▶ [How to complete this task]: Reproduce each of the entries that follow, exactly.

▶ [Data to process]:

+===+

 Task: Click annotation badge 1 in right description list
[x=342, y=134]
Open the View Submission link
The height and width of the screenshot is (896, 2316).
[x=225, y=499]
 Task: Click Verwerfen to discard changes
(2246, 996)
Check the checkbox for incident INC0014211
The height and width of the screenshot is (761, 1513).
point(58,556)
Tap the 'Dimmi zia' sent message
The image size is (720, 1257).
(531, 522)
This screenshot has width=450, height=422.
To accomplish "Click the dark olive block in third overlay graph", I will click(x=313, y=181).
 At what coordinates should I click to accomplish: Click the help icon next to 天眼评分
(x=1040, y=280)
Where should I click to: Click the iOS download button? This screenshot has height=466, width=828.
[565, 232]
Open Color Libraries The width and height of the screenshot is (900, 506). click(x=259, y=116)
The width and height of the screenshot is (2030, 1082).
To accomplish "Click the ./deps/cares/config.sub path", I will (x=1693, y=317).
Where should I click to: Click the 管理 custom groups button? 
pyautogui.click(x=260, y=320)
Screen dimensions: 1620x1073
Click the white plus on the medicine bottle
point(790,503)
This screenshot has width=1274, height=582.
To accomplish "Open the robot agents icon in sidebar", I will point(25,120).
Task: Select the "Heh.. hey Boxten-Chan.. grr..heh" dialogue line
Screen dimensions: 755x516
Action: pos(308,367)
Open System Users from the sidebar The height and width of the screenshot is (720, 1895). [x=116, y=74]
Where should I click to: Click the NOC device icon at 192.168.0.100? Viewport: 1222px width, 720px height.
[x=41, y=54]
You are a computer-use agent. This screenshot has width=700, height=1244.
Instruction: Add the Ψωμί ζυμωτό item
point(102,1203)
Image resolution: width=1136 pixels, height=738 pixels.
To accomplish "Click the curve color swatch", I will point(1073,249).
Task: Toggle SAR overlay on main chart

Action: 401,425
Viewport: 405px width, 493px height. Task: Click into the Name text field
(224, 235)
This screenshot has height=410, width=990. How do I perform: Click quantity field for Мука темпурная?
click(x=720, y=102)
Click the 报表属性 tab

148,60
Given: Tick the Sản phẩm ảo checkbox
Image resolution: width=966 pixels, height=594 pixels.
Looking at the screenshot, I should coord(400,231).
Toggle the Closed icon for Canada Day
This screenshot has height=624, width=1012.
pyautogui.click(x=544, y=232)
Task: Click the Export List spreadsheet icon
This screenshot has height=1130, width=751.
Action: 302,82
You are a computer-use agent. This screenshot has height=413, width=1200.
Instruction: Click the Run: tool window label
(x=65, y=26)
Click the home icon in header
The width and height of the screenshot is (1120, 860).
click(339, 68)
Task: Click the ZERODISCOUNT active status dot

+===+

▶ [Answer]:
 Task: Click annotation badge 1 in right description list
[x=342, y=134]
Open the View Submission link
The height and width of the screenshot is (896, 2316).
[x=225, y=499]
 Task: Click Verwerfen to discard changes
(2246, 996)
Check the checkbox for incident INC0014211
The height and width of the screenshot is (761, 1513).
point(58,556)
Tap the 'Dimmi zia' sent message
The image size is (720, 1257).
(531, 522)
This screenshot has width=450, height=422.
To accomplish "Click the dark olive block in third overlay graph", I will click(x=313, y=181).
 At what coordinates should I click to accomplish: Click the help icon next to 天眼评分
(x=1040, y=280)
Where should I click to: Click the iOS download button? This screenshot has height=466, width=828.
[565, 232]
Open Color Libraries The width and height of the screenshot is (900, 506). click(x=259, y=116)
The width and height of the screenshot is (2030, 1082).
To accomplish "Click the ./deps/cares/config.sub path", I will (x=1693, y=317).
Where should I click to: Click the 管理 custom groups button? 
pyautogui.click(x=260, y=320)
Screen dimensions: 1620x1073
Click the white plus on the medicine bottle
point(790,503)
This screenshot has width=1274, height=582.
To accomplish "Open the robot agents icon in sidebar", I will point(25,120).
Task: Select the "Heh.. hey Boxten-Chan.. grr..heh" dialogue line
Screen dimensions: 755x516
Action: pos(308,367)
Open System Users from the sidebar The height and width of the screenshot is (720, 1895). [x=116, y=74]
Where should I click to: Click the NOC device icon at 192.168.0.100? Viewport: 1222px width, 720px height.
[x=41, y=54]
You are a computer-use agent. This screenshot has width=700, height=1244.
Instruction: Add the Ψωμί ζυμωτό item
point(102,1203)
Image resolution: width=1136 pixels, height=738 pixels.
To accomplish "Click the curve color swatch", I will point(1073,249).
Task: Toggle SAR overlay on main chart

Action: 401,425
Viewport: 405px width, 493px height. Task: Click into the Name text field
(224, 235)
This screenshot has height=410, width=990. How do I perform: Click quantity field for Мука темпурная?
click(x=720, y=102)
Click the 报表属性 tab

148,60
Given: Tick the Sản phẩm ảo checkbox
Image resolution: width=966 pixels, height=594 pixels.
Looking at the screenshot, I should coord(400,231).
Toggle the Closed icon for Canada Day
This screenshot has height=624, width=1012.
pyautogui.click(x=544, y=232)
Task: Click the Export List spreadsheet icon
This screenshot has height=1130, width=751.
Action: 302,82
You are a computer-use agent. This screenshot has height=413, width=1200.
Instruction: Click the Run: tool window label
(x=65, y=26)
Click the home icon in header
The width and height of the screenshot is (1120, 860).
click(339, 68)
Task: Click the ZERODISCOUNT active status dot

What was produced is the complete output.